TOPIC:
Establishing a Credit Rating
RESOURCES NEEDED:
No specific requirements
LEARNING OPPORTUNITY:
Children need to learn the importance of trust. It will earn friendships and responsibility. In the future it will help them establish a credit rating which will provide opportunities not available to all people. By being responsible, honest, and trustworthy, they will earn a reputation allowing others to place confidence in them and give them freedoms to pursue opportunities. As such, focusing on those actions and insights towards building a solid reputation is a valuable activity for children.
THE ACTIVITY:
- Begin by asking the children to identify something they have which is of great value to them.
- Ask if they would lend that item to anyone.
- Ask if they would lend that object to someone special.
- Get their reasons in support of their answers.
- Have them explain why they would lend to some people and not to others.
- Ask if they can explain what it means to trust someone.

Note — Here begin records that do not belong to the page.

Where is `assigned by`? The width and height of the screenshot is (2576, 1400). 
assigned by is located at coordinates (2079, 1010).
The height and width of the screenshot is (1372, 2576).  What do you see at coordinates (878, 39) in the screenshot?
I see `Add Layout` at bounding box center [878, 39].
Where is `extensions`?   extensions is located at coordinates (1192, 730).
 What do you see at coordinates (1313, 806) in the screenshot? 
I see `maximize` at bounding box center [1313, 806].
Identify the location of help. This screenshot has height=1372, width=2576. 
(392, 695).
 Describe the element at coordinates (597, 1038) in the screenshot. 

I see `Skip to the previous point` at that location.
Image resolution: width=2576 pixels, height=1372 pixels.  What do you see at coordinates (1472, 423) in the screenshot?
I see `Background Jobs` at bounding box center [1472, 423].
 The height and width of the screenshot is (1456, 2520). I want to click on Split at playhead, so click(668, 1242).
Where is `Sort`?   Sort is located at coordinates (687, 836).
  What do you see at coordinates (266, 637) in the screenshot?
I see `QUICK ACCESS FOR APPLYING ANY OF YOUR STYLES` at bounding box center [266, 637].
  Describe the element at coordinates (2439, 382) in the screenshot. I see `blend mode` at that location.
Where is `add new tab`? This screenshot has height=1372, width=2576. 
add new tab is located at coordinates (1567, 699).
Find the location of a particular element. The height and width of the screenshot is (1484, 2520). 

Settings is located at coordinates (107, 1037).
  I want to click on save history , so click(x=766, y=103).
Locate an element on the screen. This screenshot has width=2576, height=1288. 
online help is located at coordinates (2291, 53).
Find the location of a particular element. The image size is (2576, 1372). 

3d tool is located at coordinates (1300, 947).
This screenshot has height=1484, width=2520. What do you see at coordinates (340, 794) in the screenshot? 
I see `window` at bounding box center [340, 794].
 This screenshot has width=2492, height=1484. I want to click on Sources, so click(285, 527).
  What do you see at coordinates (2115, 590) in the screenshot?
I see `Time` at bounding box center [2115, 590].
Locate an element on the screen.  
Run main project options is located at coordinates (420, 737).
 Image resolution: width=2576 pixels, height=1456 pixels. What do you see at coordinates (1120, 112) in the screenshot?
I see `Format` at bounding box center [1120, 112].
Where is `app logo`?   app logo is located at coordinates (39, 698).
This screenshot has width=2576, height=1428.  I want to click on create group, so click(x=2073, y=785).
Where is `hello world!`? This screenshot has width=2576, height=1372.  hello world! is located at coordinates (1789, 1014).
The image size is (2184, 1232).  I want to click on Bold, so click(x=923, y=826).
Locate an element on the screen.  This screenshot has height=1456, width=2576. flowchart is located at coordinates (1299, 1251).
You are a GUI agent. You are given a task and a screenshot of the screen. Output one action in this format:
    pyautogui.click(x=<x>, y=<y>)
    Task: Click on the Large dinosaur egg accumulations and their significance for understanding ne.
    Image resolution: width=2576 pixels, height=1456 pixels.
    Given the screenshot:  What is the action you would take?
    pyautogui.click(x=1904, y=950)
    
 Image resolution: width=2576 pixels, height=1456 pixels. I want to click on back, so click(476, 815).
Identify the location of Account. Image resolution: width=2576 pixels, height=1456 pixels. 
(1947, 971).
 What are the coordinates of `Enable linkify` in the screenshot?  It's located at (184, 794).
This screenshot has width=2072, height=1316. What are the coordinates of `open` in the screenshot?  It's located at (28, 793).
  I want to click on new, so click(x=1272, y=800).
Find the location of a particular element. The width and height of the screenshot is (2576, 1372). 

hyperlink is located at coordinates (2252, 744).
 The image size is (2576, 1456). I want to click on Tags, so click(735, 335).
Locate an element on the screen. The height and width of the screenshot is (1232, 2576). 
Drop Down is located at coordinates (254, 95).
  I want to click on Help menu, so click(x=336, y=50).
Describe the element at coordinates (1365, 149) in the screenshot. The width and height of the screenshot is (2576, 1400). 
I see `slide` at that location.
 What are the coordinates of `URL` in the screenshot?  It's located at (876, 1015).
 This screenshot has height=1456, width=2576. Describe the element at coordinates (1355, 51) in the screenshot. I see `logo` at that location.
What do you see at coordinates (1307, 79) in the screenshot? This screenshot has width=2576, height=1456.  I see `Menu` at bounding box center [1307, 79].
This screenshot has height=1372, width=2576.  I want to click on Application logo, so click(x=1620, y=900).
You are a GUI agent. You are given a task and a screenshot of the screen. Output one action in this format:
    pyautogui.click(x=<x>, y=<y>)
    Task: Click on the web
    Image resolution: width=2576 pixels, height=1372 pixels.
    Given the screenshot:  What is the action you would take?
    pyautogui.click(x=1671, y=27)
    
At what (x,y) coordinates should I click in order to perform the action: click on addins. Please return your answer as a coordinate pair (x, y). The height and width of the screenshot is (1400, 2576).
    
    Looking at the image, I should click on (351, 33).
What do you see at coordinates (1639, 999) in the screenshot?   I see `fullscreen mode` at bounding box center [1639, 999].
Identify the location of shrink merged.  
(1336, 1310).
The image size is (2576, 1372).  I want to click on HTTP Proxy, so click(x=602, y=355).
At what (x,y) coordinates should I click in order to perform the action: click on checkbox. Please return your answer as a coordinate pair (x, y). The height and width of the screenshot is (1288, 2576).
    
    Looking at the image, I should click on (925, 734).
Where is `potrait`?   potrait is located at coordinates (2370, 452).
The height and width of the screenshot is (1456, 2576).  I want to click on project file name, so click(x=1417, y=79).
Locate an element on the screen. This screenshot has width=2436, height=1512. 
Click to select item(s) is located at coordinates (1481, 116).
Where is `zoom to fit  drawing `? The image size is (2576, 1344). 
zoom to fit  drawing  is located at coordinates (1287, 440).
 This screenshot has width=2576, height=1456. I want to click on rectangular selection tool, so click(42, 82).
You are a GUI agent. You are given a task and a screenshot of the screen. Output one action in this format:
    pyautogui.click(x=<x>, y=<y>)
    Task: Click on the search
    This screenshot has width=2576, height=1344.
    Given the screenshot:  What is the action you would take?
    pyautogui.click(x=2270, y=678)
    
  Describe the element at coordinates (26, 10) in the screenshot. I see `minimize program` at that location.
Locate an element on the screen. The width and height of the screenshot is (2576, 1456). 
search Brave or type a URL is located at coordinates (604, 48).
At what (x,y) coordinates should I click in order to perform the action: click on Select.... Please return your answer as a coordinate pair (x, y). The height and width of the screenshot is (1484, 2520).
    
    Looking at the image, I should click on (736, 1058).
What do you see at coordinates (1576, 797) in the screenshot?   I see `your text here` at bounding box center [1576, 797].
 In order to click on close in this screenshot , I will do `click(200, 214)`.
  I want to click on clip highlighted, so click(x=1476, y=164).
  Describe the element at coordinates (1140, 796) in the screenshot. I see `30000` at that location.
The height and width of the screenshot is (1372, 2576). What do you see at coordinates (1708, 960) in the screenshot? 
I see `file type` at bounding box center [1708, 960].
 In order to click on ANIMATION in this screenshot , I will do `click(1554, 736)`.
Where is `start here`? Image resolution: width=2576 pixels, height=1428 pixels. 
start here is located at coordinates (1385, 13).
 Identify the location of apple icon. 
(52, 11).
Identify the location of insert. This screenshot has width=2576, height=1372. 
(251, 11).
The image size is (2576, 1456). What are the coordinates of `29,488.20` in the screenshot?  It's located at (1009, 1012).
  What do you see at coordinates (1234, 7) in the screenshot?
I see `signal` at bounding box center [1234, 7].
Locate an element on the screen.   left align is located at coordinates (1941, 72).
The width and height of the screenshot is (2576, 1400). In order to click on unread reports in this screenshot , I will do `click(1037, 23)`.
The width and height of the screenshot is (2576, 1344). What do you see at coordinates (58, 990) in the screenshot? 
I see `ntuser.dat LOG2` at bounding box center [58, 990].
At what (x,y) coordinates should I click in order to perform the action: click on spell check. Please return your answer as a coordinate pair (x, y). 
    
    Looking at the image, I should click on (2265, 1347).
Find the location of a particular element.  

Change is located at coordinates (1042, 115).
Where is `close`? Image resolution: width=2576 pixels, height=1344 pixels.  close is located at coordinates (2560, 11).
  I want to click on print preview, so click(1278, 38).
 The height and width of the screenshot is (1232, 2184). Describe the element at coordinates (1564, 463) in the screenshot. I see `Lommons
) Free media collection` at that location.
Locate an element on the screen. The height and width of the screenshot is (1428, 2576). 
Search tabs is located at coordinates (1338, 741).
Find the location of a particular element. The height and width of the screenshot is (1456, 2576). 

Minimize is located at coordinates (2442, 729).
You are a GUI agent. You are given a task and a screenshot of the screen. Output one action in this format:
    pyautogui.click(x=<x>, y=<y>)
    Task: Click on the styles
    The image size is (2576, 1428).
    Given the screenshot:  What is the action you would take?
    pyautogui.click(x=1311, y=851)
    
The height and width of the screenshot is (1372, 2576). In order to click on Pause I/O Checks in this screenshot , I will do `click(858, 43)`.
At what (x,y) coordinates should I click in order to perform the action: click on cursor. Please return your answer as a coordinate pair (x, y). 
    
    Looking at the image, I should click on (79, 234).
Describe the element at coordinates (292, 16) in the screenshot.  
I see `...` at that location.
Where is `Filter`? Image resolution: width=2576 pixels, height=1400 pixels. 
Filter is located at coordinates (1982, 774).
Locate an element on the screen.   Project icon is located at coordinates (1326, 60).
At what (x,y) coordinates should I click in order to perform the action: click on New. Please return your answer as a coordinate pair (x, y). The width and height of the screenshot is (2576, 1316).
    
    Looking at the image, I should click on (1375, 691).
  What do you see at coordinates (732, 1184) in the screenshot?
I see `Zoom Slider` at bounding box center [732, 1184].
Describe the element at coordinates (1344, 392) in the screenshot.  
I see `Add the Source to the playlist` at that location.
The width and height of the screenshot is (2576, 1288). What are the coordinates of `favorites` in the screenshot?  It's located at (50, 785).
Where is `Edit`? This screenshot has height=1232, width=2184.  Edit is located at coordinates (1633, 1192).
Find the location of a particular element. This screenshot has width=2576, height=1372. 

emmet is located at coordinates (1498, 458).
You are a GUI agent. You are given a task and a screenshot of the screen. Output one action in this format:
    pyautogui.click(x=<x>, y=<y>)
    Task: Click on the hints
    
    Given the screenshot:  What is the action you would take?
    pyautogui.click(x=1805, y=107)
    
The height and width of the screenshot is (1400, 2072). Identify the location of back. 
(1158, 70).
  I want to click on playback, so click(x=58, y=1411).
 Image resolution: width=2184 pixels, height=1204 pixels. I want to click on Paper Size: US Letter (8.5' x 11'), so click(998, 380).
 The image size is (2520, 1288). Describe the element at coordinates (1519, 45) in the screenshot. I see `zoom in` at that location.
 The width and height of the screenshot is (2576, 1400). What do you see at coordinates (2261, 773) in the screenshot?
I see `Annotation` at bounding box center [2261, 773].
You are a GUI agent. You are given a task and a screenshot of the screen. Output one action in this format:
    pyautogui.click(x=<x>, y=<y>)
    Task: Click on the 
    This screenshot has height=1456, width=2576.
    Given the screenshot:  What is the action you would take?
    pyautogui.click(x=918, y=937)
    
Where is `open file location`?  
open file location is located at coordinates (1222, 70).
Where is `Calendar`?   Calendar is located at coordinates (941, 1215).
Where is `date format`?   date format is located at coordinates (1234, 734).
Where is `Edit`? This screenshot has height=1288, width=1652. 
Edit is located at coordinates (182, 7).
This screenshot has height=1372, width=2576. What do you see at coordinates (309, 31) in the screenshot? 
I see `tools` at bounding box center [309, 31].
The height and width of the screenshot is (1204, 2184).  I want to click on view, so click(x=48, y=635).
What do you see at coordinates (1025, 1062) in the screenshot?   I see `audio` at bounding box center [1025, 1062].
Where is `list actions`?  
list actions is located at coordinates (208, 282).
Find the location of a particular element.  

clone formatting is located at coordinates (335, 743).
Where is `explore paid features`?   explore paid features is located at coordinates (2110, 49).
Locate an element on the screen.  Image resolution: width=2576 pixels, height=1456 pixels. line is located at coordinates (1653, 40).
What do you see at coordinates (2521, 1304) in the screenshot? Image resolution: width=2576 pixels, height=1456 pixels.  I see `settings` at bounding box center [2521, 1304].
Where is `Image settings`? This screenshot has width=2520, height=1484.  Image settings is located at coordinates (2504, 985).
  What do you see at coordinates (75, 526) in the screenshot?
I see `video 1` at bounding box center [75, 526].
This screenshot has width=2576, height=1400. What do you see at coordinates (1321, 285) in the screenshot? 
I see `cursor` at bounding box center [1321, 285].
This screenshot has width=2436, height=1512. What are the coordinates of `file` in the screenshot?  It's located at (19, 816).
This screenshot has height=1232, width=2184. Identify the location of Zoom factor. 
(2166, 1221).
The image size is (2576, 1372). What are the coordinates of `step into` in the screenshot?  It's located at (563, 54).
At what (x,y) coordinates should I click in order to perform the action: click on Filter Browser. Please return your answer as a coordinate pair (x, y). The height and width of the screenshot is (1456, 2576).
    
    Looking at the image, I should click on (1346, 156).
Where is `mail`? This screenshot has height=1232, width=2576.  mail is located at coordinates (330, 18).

- Have them explain what makes them trust that person.
- Explain the importance of behaving in such a way as to have other people trust in them enough so that they (the other people) would be willing to lend them things.
- Explain that when they get older this will be similar to a credit rating – a rating that is high enough that people will lend you things. Provide an example – such as a loan or a mortgage.
- Explain that, when they get older, a good credit rating is very important and is measured by the following three things:
1. Character – being trustworthy and a good person.
2. Capital – owning things that could be given up if they did not repay money they borrowed.
3. Capacity – having a way of paying things back – for example, having a job that would allow them to pay back the money they borrowed.
FOLLOW UP IDEAS:
- Discuss with the children how to tell if someone is trustworthy.
- Play a game that involves establishing trust.
- Discuss the pros and cons of borrowing and lending.
- Discuss the old saying “Neither a borrower nor a lender be” and what it suggests and why.